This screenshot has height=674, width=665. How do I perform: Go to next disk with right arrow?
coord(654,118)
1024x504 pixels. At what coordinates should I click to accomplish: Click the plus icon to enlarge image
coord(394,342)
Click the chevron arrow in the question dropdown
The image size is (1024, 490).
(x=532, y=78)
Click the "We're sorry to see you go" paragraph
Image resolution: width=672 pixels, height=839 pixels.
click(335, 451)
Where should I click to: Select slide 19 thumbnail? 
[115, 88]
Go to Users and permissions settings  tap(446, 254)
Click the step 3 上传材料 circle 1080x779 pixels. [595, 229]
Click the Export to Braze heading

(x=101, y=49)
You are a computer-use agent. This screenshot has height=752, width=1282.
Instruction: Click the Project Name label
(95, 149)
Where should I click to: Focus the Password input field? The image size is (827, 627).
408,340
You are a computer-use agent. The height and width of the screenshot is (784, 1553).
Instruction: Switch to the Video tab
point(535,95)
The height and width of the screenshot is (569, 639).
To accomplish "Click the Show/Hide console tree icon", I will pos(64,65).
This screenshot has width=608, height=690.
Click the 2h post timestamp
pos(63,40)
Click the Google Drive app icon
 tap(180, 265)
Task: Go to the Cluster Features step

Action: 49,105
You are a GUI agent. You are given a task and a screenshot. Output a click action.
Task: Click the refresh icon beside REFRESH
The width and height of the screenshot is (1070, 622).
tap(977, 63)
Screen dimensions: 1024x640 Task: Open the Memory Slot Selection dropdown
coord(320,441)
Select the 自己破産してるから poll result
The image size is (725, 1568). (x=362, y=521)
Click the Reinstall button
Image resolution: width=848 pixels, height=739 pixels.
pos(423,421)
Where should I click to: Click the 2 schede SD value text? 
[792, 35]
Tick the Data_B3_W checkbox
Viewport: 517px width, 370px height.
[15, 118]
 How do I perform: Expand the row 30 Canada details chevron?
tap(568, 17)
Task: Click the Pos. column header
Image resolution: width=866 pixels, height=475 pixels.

------------------------------

WHAT THE TASK ASKS – Show a copy of each line from the data that includes the word "agent".

TASK RESPONSE –
You are a computer-use agent. This screenshot has height=752, width=1282.
You are a computer-use agent. The height and width of the screenshot is (784, 1553).
You are a GUI agent. You are given a task and a screenshot. Output a click action.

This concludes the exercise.